• **WHAT YOU HAVE TO DO**
Copy every line of text in the listing below word for word, leaving out the pictures.

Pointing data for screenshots
---------------

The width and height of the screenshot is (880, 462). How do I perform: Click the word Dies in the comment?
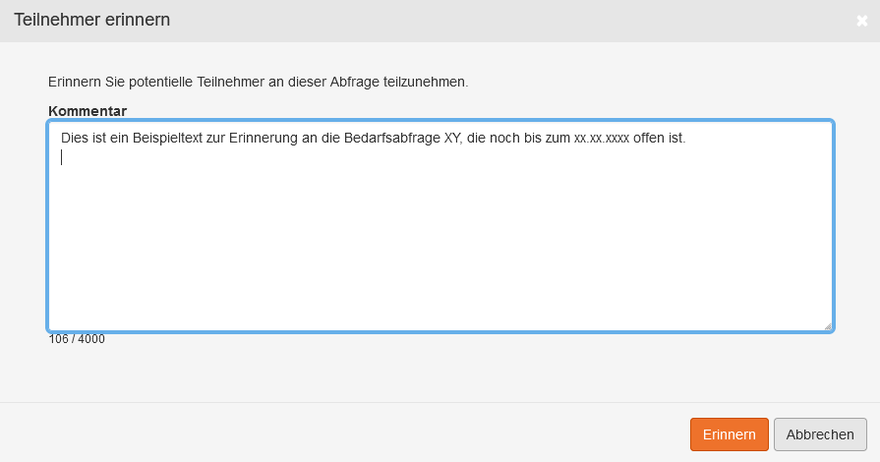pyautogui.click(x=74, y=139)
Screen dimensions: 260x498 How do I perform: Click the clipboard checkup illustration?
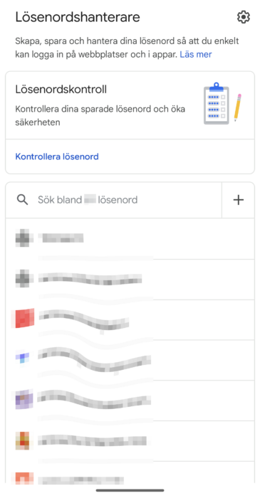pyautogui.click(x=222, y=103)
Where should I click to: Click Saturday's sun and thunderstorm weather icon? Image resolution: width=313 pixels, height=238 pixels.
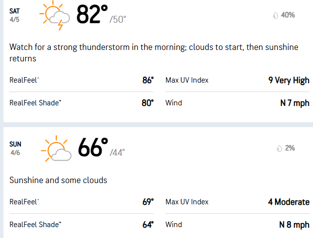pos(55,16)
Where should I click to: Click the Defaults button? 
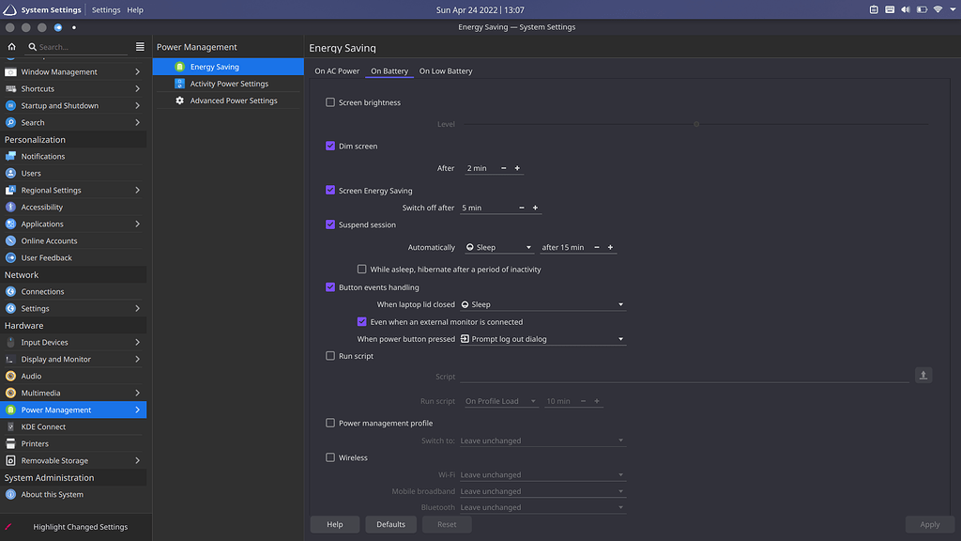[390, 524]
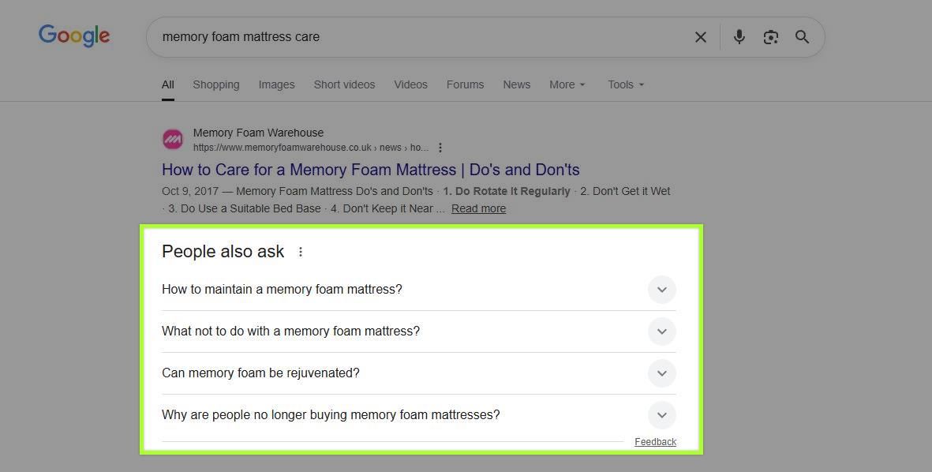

---------------

• **THE RESPONSE**
The width and height of the screenshot is (880, 462). How do I perform: Click the word Dies in the comment?
pyautogui.click(x=74, y=139)
Screen dimensions: 260x498 How do I perform: Click the clipboard checkup illustration?
pyautogui.click(x=222, y=103)
Where should I click to: Click Saturday's sun and thunderstorm weather icon? Image resolution: width=313 pixels, height=238 pixels.
pos(55,16)
Where should I click to: Click the Defaults button? 
[390, 524]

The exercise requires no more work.